*Task details*
Please return every line in the following data that includes the string "pixels".

*Records supplied*
-*-
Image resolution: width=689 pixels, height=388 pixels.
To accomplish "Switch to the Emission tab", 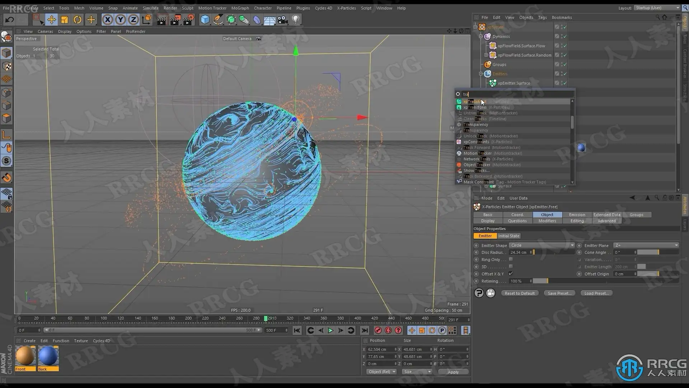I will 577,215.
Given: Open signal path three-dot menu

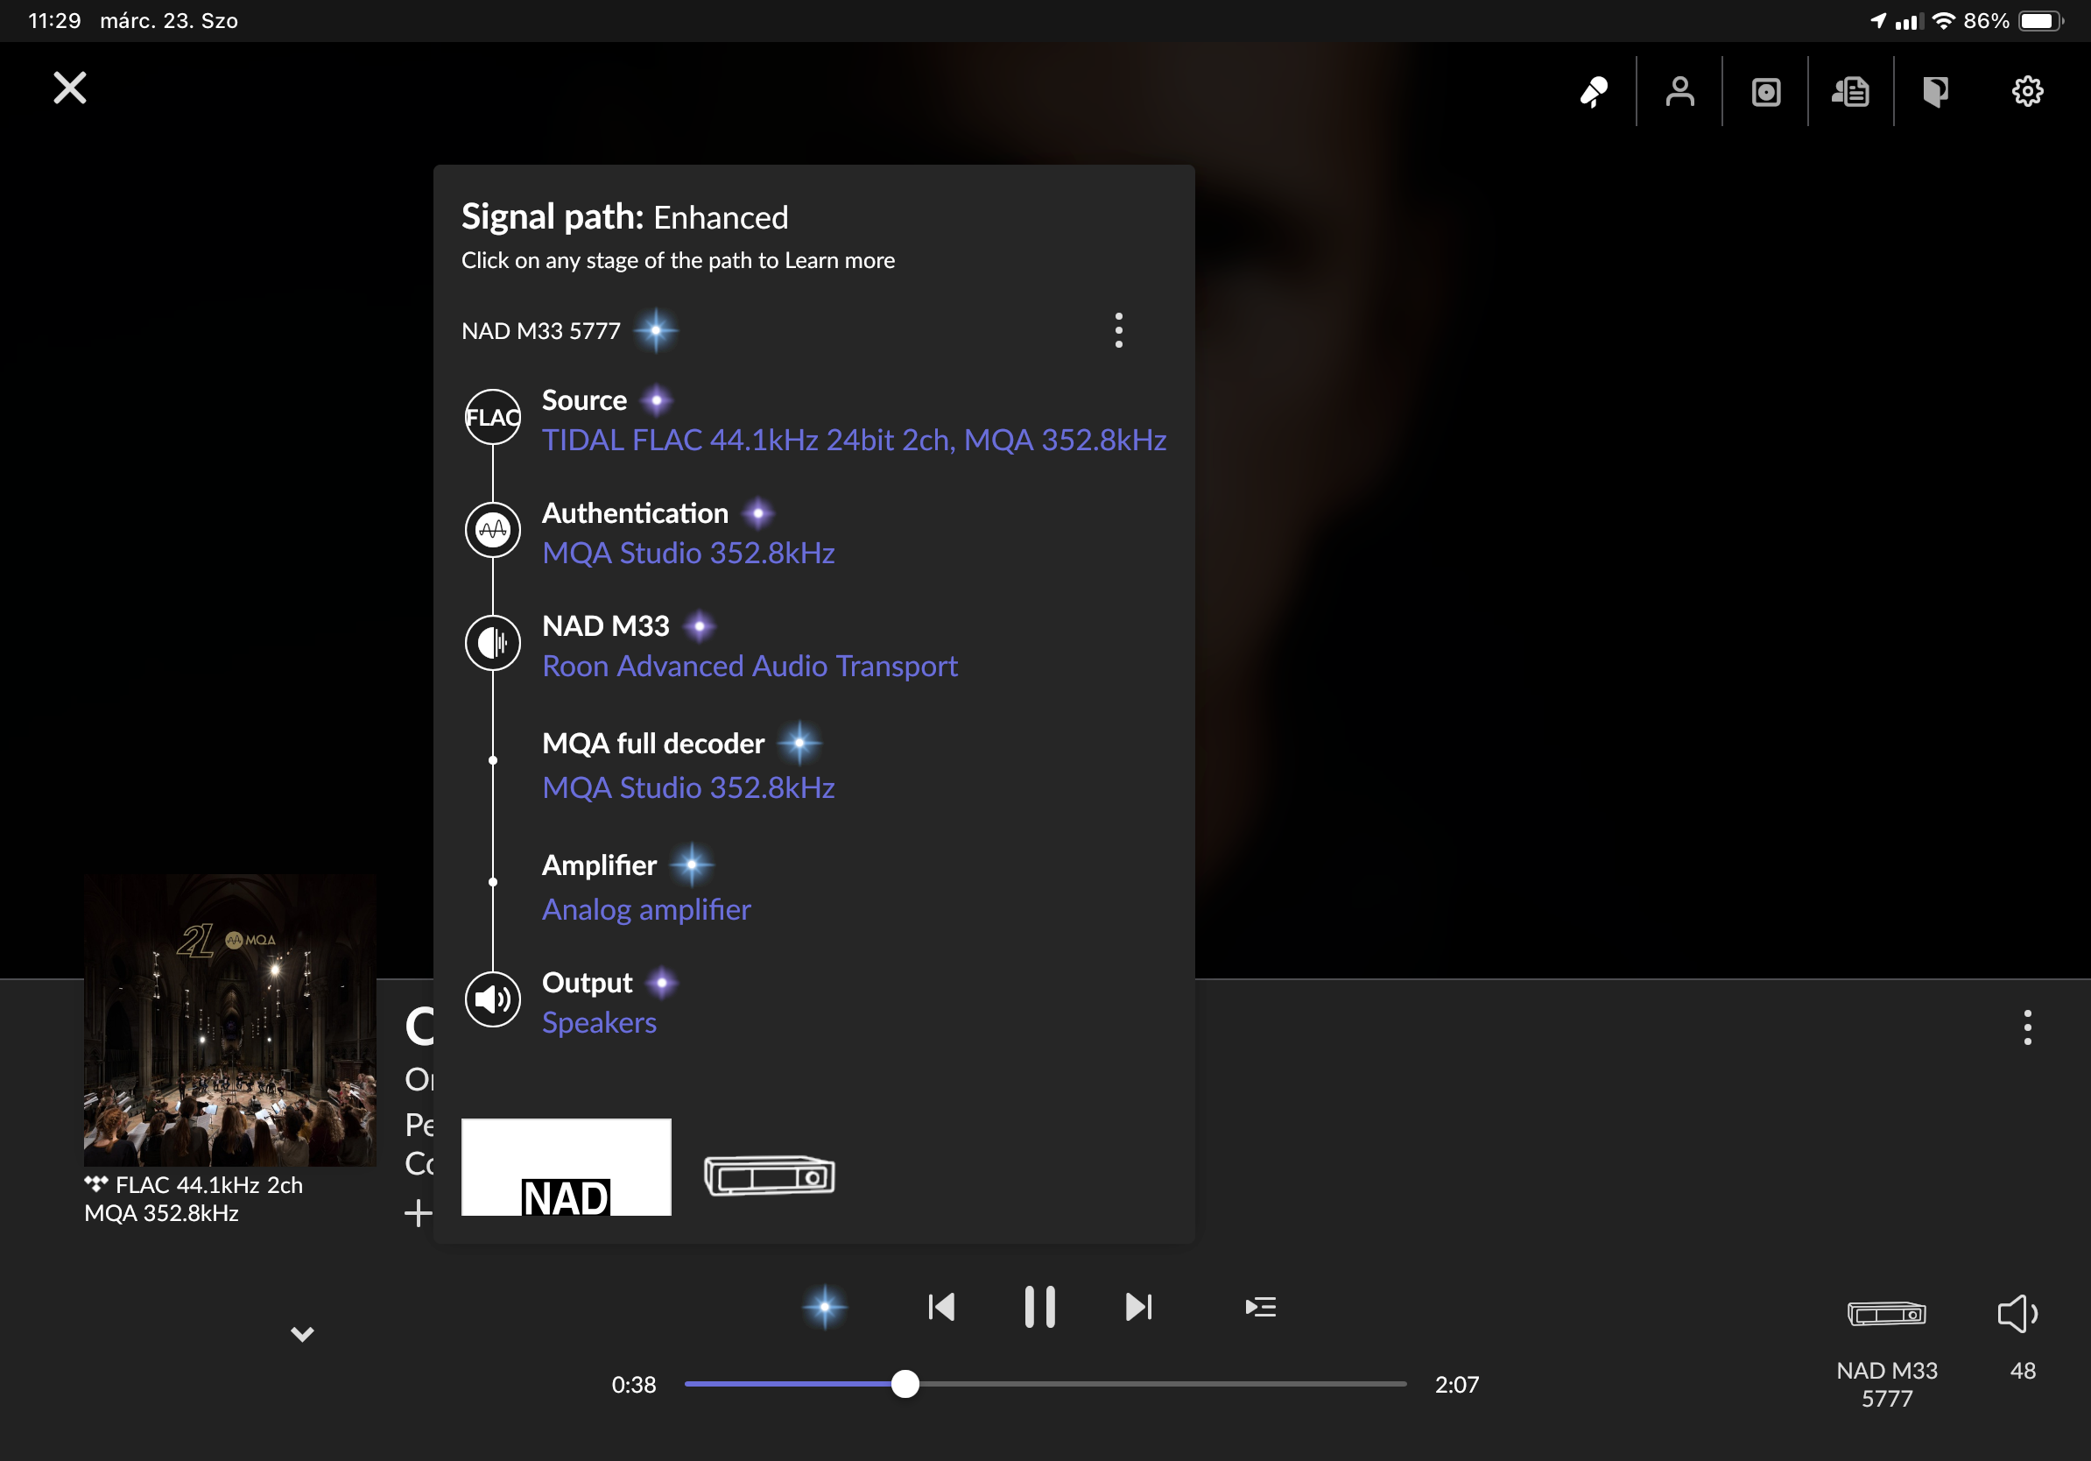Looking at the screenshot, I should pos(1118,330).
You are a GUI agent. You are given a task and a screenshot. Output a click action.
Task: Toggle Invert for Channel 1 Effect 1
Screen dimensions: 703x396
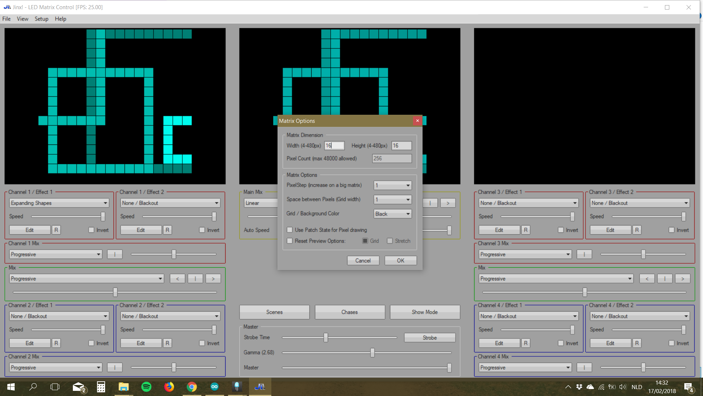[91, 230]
-*-
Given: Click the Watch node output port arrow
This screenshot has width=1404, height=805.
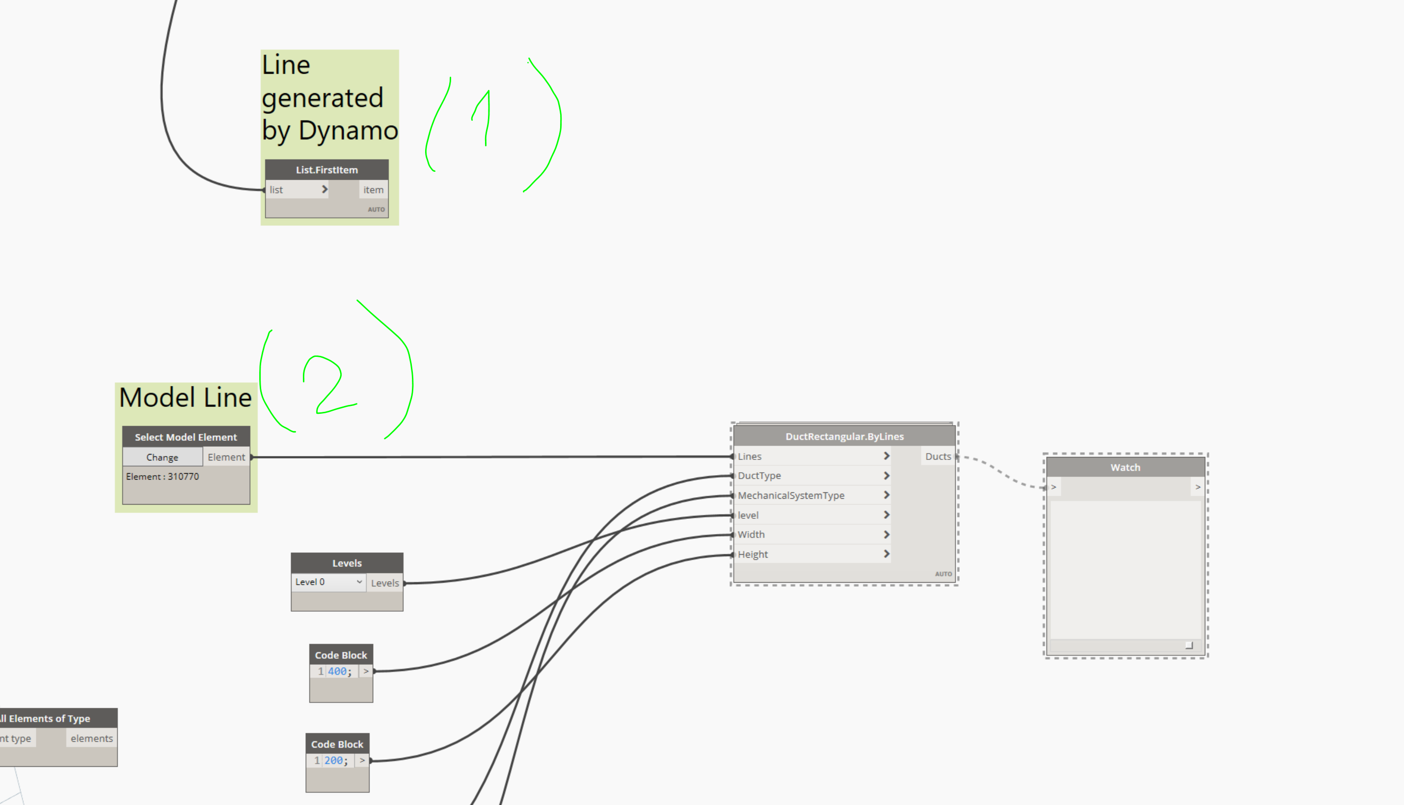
-*-
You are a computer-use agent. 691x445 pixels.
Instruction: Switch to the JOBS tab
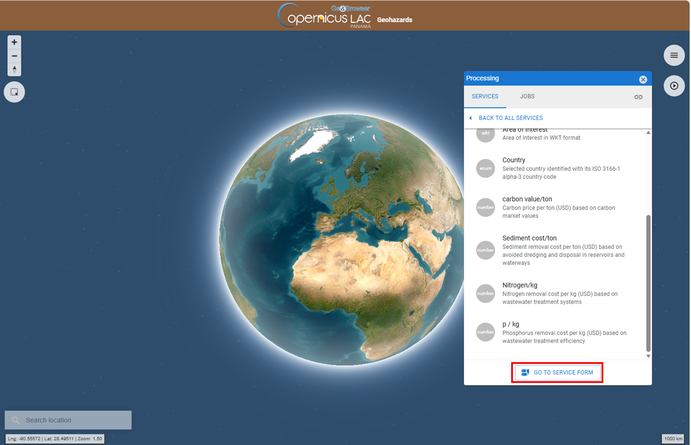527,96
-*-
*Solution to the problem*
Image resolution: width=689 pixels, height=388 pixels.
You are a computer-use agent. 691x445 pixels.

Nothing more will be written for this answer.